Which is when I come in.  A friend of Tom’s wife Nancy knew someone who might be able to help, and though it turned out he couldn’t do it himself, he contacted an acquaintance of his, WW1 expert and author Dr Karen Ette, who’s a friend of mine. She sent me an email with the title ‘Possible work for you,’ and a summary of what ‘the elderly gentleman – as sharp as a tack’ wanted doing. ‘A storytelling and local history focus, possibly oral history,’ it said.

I paid my first visit to Tom in September 2020 as the UK tiptoed out of a first, scary lockdown. I was anxious indeed I might take a killer virus into the home of an isolating, vulnerable couple, and we chatted, masked-up and at opposite ends of a long living room, with patio doors wide open and poor Nancy looking likely to freeze to death in a draught. Tom’s eyesight issues and the difficulties of hearing each other through masks didn’t help, and it all looked a bit hopeless, to be honest. Tom no longer had access to digital copies of his own writing or to his friend John’s book, and inputting it all from scratch was going to be a mammoth task.

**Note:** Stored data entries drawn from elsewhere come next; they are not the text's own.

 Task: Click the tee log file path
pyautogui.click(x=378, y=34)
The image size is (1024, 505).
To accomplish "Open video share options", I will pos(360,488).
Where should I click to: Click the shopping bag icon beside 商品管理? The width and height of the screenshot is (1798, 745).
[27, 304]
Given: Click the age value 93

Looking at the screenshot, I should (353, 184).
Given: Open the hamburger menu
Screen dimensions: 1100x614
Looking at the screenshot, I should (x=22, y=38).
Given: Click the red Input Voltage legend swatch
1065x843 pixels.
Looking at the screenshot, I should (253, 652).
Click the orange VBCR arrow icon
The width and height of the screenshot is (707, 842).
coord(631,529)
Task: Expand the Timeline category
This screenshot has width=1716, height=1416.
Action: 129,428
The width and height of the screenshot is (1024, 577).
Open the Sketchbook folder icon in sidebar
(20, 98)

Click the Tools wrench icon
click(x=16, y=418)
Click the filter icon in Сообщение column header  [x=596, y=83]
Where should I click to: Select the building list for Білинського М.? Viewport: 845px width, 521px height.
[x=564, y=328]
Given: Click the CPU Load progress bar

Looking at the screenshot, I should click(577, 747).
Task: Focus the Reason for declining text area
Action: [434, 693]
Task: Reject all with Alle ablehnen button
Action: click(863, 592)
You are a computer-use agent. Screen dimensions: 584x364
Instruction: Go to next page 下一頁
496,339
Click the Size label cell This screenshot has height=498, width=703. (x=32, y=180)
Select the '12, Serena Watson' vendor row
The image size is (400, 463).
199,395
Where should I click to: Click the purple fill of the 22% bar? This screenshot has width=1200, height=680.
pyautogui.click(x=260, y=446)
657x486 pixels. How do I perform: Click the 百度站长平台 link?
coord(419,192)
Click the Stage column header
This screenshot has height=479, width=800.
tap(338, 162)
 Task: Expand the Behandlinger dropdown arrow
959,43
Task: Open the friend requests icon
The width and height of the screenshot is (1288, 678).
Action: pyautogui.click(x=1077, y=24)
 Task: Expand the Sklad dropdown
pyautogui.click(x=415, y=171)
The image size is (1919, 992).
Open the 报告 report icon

It’s taken longer than ever anticipated, but we did it – first the poetry collection which, illustrated with Tom’s paintings, has been his real concern, and now Book One of his memoir, covering his life from birth up to the age of 24. Getting to this point in a Time of Covid has been quite a story, but as you may know, I do love a good story! Which is pretty much how I came to take on the challenge in the first place!

‘Shape, Shine and Shadow – a memoir of a Braunstone Boy,’ is published by Timepiece Press (2022) and available on Amazon as a paperback or e-book.